The Gates of Eden by Nadene LeCheminant

The Gates of Eden by Nadene LeCheminant

Author:Nadene LeCheminant [LeCheminant, Nadene]
Language: eng
Format: epub
Publisher: Nadene LeCheminant
Published: 2019-02-15T00:00:00+00:00


17

THINK NOT WHEN YOU GATHER TO ZION

Think not when you gather to Zion,

Your troubles and trials are through,

That nothing but comfort and pleasure

Are waiting in Zion for you:

No, no, ’tis designed as a furnace,

All substance, all textures to try,

To burn all the “wood, hay, and stubble,”

The gold from the dross purify.

—Excerpt from a hymn written by Eliza Roxcy Snow, president of the Mormon women’s Relief Society, poet, and plural wife of Joseph Smith and Brigham Young

• • •

October 28, 1856

Dearest Meaghan—

I am sorry for not writing sooner. I am at last settled in one place but somehow I can not write letters as I used to—I cannot seem to collect my thoughts

But all though I have not taken up my pen until this evening, you have never been far from my thoughts. I received your letter in Great Salt Lake City & was elated to hear your news! You will make a good Mother—better than me. Momma used to say I am even more impatient than you. I imagine Harold is overjoyed—He will be a Father, (I will be an Aunt!) To think just last year we evesdropped through the door when he came to ask Momma for your hand, & now you are an old married lady!

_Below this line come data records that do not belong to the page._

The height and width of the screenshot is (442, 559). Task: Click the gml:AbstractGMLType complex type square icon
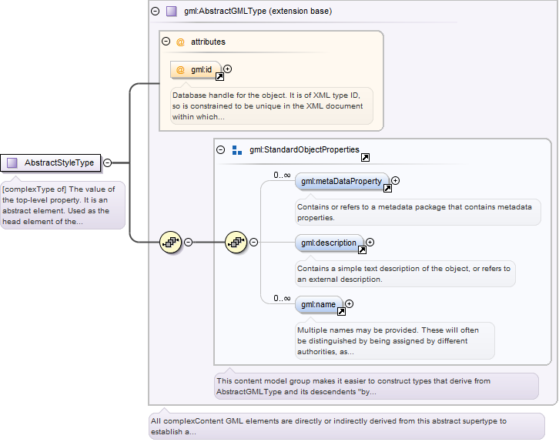coord(172,12)
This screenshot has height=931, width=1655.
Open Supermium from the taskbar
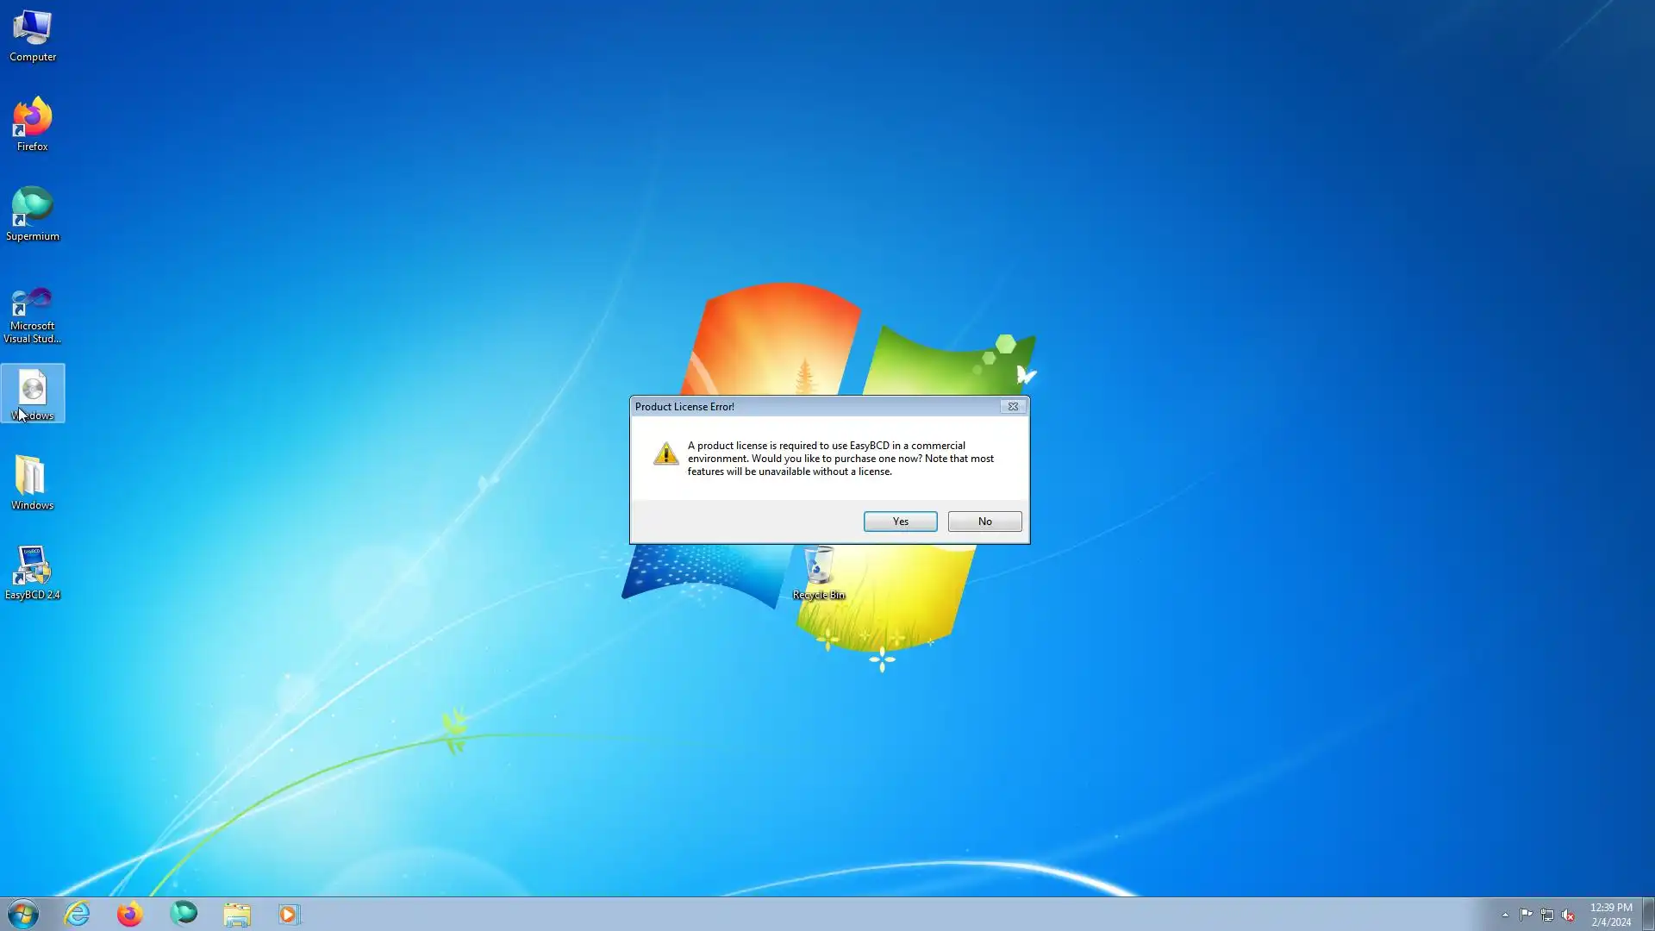click(184, 914)
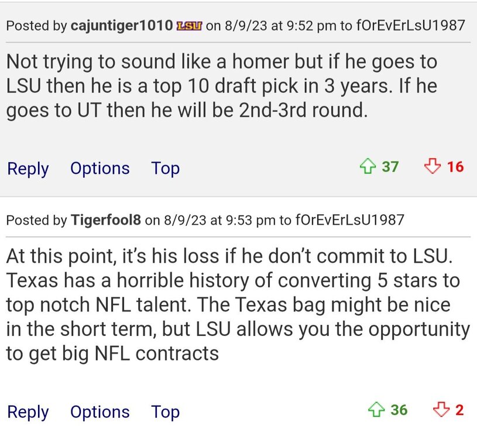Downvote cajuntiger1010's post
Image resolution: width=477 pixels, height=439 pixels.
pyautogui.click(x=432, y=167)
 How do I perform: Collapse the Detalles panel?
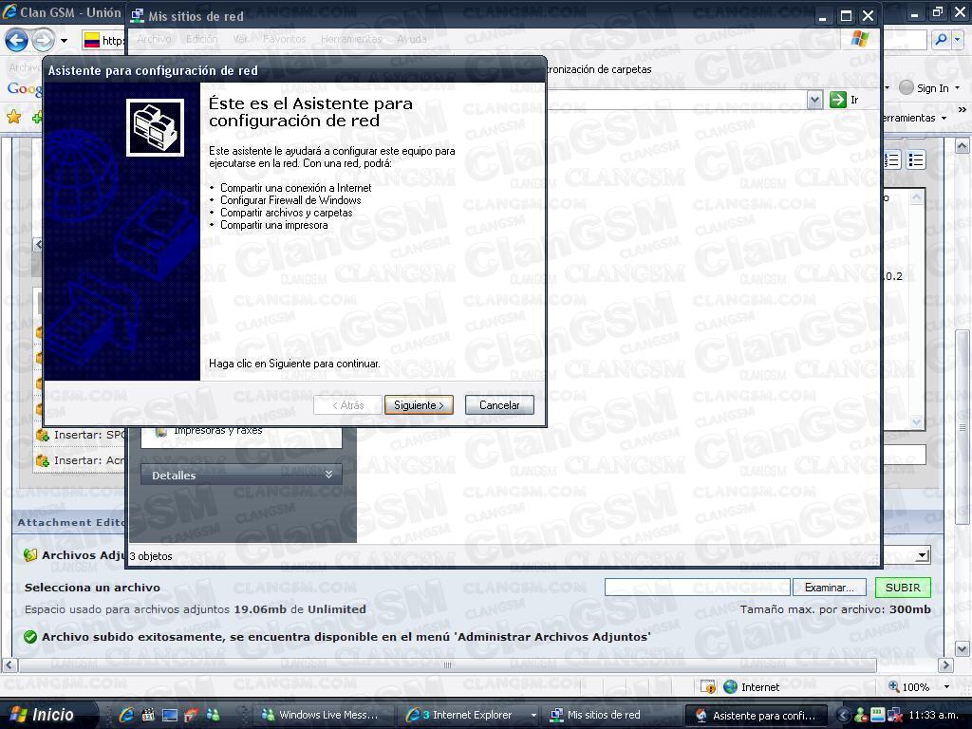pyautogui.click(x=332, y=475)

I can only imagine the delight of gathering things together for the arrival of your little one—

As for me, we reached the Valley in September. I waited for directions after the welcome sermon—Everything was confusion, to say the least, with 300 people to sort out. At last I hear that I am to go to Cedar City to take up residence. One of the Saints carried me & Sister Maysey in his farm wagon—I sat in the back with a load of tools for the new iron ore operation near here.

I have been called as a school teacher. For now, I am staying in the home of Brother Heber Dodd & his wife Sister Alberta Dodd.

Evenings & Saturdays are given over to waging war against dust & dirt, & endless rounds of weeding, scrubbing laundry, boiling beans, baking bread, knitting socks, feed the pig, tend to the sheep, & a 100 other tasks. I even chop wood & cut hay. My chores include what we would call mens chores in the Old Country. Sister Dodd is also a midwife & so is often gone—leaving me with the children at any unexpected hour.

Somehow I manage to also teach 4 days of school each week. The stove there is not nearly hot enough to keep the little ones warm & it is a trial for them.

I think of Momma almost constantly, asking myself again & again—Was there some thing I could have done to save her? I am tormented by memories. But I must look to the Lord for my strength & comfort—& I must be content with my lot. Although food is in short supply, it is more than the bread & potatos that were my daily fare in Liverpool, & Brother & Sister Dodd are good Saints & kind to me—as are their children.